Recebi pelo whatsapp de um amigo um excelente artigo sobre o Papa Francisco. Talvez o texto não atraia o interesse de quem não é católico, mas provavelmente deixará irritado que o chamou de papa comunista. Eu fiquei surpreso com as pedreiras que enfrentou em seus doze anos de papado. O autor é Jamil Chade (UOL) e o título provável é
“Luxo, heresia e guerra:
reforma de Francisco será testada no conclave”.
Sirvam-se!
Assim que tomou
posse em 2013, o papa Francisco convocou nove cardeais e lhes deu uma tarefa:
limpar o lugar. Eles teriam a missão de identificar tudo o que existia de
exagero, corrupto ou que desviasse da missão da Igreja. Mas, acima de tudo,
desenhar uma nova constituição para a Santa Sé e transferir poder e
responsabilidades da Cúria Romana para as conferências locais de bispos. Seria
um verdadeiro terremoto.
Ele assumia no
lugar de Bento 16, que ganhou o apelido de "Papa Prada" por seu gosto
por itens de luxo e sapatos de pele. Dois meses depois, Francisco decidiu fazer
uma "inspeção" de surpresa a sua própria garagem e teria ficado
impressionado com o valor e luxo da frota. Sua ordem foi para que os carros
fossem vendidos e trocados por modelos mais baratos.
Sete meses depois
de assumir o trono de São Pedro, o pontífice decidiu que, pela primeira vez em
125 anos, o mundo saberia o que estava nos cofres do Vaticano e ordenou a
instituição a publicar seu primeiro balanço. Outro terremoto.
Em encontros privados
e públicos, Francisco não disfarçou seu desprezo pela Cúria. Num encontro com
freiras, ainda no final de 2013, ele admitiu que não concordava com o grupo que
administrava a Santa Sé e que, por séculos, acumularam direitos e luxo.

[Registros de localização de palavras e elementos]
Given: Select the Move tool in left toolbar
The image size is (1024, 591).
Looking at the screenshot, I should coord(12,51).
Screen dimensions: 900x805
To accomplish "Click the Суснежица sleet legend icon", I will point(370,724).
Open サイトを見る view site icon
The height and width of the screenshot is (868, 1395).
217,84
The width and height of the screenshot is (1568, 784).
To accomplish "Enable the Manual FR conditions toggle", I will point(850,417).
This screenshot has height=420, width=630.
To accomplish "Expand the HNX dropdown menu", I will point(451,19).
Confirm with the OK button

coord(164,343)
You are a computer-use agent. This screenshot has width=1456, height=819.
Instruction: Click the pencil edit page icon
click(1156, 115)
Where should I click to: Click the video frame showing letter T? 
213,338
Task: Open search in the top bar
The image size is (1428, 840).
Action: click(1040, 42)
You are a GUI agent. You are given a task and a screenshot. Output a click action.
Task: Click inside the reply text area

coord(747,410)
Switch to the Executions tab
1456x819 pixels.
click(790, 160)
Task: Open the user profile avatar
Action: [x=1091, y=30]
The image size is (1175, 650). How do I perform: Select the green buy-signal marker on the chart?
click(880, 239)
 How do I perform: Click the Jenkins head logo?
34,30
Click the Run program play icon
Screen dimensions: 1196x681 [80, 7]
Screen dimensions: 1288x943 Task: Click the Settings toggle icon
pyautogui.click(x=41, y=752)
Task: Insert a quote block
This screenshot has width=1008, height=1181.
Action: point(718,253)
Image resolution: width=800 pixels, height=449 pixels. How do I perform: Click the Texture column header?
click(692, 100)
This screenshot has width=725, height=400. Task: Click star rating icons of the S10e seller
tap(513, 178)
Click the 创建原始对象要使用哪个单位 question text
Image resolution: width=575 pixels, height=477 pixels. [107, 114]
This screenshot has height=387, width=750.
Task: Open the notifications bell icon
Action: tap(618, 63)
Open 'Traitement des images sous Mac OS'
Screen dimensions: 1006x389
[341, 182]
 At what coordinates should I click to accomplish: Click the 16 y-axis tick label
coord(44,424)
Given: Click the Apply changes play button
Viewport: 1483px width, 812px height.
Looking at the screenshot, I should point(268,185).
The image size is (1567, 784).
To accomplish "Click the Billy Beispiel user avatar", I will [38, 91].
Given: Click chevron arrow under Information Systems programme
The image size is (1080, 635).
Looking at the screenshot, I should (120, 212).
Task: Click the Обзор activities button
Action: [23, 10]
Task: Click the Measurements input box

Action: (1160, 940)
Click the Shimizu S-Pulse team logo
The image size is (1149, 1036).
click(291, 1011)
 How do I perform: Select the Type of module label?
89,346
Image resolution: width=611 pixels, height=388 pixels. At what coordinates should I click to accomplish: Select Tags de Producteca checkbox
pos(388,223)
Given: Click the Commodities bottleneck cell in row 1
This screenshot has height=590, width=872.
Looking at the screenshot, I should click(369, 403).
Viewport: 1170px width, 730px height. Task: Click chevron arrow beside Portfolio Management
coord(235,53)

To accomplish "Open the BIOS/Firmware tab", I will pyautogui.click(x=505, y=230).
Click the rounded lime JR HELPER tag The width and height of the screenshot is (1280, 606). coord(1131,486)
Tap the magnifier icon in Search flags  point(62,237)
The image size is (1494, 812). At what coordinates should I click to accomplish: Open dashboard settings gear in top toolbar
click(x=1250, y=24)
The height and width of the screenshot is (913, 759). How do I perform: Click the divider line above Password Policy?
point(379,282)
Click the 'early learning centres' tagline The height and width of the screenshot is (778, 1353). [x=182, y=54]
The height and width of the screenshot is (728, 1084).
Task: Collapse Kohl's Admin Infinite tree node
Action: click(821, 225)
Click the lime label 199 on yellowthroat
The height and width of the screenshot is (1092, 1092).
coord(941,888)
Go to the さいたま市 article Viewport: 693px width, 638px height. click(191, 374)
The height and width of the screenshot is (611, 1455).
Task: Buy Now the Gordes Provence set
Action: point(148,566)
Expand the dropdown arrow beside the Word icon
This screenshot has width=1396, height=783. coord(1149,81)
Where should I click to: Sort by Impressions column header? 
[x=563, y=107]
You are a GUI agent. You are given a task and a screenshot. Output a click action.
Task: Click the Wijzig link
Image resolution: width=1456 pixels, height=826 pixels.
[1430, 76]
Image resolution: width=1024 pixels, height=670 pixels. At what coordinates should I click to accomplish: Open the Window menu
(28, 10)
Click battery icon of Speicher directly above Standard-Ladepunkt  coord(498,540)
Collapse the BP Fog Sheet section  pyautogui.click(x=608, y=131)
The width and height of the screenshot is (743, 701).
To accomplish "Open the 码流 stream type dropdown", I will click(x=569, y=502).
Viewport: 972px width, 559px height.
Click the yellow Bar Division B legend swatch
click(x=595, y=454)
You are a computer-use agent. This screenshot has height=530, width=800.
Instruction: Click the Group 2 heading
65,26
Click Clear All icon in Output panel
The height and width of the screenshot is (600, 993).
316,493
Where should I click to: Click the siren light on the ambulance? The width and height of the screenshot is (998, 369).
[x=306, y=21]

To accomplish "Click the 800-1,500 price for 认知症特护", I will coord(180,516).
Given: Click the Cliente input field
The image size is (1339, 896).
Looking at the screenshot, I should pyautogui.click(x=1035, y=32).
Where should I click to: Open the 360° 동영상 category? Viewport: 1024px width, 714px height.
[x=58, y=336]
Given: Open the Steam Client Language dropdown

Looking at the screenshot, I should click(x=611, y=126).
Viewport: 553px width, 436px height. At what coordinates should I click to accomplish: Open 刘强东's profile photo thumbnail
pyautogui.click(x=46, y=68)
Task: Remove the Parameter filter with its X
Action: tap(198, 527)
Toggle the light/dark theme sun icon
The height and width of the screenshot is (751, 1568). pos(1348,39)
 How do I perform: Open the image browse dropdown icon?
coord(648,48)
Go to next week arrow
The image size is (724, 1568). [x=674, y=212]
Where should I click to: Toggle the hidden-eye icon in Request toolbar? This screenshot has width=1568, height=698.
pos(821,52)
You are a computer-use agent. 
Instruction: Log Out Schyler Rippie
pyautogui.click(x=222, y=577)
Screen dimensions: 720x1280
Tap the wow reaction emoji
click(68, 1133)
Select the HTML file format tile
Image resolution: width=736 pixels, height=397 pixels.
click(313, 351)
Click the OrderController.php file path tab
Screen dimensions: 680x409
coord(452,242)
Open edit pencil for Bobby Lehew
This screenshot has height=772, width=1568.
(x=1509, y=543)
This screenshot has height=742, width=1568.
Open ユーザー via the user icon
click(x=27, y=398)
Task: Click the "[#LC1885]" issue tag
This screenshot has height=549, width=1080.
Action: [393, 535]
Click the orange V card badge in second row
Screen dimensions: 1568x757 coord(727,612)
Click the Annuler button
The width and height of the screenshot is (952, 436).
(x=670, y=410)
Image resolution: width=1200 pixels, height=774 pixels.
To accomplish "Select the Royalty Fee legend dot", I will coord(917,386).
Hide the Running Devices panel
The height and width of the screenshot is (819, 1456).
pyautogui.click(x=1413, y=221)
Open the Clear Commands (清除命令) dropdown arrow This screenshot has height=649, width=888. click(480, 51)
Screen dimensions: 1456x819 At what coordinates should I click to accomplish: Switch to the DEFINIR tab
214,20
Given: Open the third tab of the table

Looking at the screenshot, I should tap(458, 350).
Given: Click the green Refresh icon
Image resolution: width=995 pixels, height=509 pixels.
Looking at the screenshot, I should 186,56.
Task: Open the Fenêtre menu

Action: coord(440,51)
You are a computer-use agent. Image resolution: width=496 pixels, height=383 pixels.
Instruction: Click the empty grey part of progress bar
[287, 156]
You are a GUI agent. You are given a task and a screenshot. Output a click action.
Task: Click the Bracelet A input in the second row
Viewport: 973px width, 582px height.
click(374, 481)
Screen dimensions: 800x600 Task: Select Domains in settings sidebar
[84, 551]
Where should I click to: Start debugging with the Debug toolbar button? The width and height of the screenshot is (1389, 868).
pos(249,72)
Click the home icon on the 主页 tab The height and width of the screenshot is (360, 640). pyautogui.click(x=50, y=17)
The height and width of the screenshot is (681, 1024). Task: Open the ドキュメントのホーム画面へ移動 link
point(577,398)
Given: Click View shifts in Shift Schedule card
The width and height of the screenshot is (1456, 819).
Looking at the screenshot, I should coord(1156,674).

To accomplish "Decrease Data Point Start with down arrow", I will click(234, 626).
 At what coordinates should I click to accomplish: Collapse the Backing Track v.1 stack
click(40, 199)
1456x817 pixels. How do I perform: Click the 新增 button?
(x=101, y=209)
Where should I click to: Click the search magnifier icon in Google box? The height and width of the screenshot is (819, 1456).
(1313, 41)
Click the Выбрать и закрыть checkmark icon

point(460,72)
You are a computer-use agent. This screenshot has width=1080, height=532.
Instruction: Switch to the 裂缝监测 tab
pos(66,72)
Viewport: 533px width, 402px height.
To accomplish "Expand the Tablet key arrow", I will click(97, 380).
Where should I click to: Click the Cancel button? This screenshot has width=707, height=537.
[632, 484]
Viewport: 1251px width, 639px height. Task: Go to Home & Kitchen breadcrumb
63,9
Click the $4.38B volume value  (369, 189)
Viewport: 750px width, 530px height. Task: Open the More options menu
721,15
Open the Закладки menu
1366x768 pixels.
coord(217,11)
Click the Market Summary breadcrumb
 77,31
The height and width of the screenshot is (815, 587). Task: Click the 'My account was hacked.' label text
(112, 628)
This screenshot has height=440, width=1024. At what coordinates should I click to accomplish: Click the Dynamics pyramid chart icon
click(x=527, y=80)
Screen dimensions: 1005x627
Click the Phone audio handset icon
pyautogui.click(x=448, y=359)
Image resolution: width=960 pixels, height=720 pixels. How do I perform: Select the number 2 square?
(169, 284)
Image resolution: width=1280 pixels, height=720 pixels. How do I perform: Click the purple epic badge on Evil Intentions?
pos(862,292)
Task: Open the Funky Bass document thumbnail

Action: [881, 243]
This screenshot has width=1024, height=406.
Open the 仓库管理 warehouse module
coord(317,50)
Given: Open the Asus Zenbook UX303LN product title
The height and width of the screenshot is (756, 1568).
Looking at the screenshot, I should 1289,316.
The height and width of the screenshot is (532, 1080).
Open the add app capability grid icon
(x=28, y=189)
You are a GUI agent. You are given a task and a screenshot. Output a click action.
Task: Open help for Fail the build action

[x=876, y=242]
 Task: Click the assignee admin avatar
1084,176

→ **Instruções da tarefa**:
A) Liste todas as expressões que aparecem entre aspas no texto sobre o papa Francisco.
B) Reproduza o texto sobre o papa Francisco, começando em "Ele assumia no" e seguindo até "balanço. Outro terremoto.".
C) No texto sobre o papa Francisco, quantos cardeais ele convocou ao tomar posse em 2013?

→ **Lista de respostas**:
A)
- “Luxo, heresia e guerra: reforma de Francisco será testada no conclave”
- "Papa Prada"
- "inspeção"

B)
Ele assumia no
lugar de Bento 16, que ganhou o apelido de "Papa Prada" por seu gosto
por itens de luxo e sapatos de pele. Dois meses depois, Francisco decidiu fazer
uma "inspeção" de surpresa a sua própria garagem e teria ficado
impressionado com o valor e luxo da frota. Sua ordem foi para que os carros
fossem vendidos e trocados por modelos mais baratos.
Sete meses depois
de assumir o trono de São Pedro, o pontífice decidiu que, pela primeira vez em
125 anos, o mundo saberia o que estava nos cofres do Vaticano e ordenou a
instituição a publicar seu primeiro balanço. Outro terremoto.

C) Nove cardeais.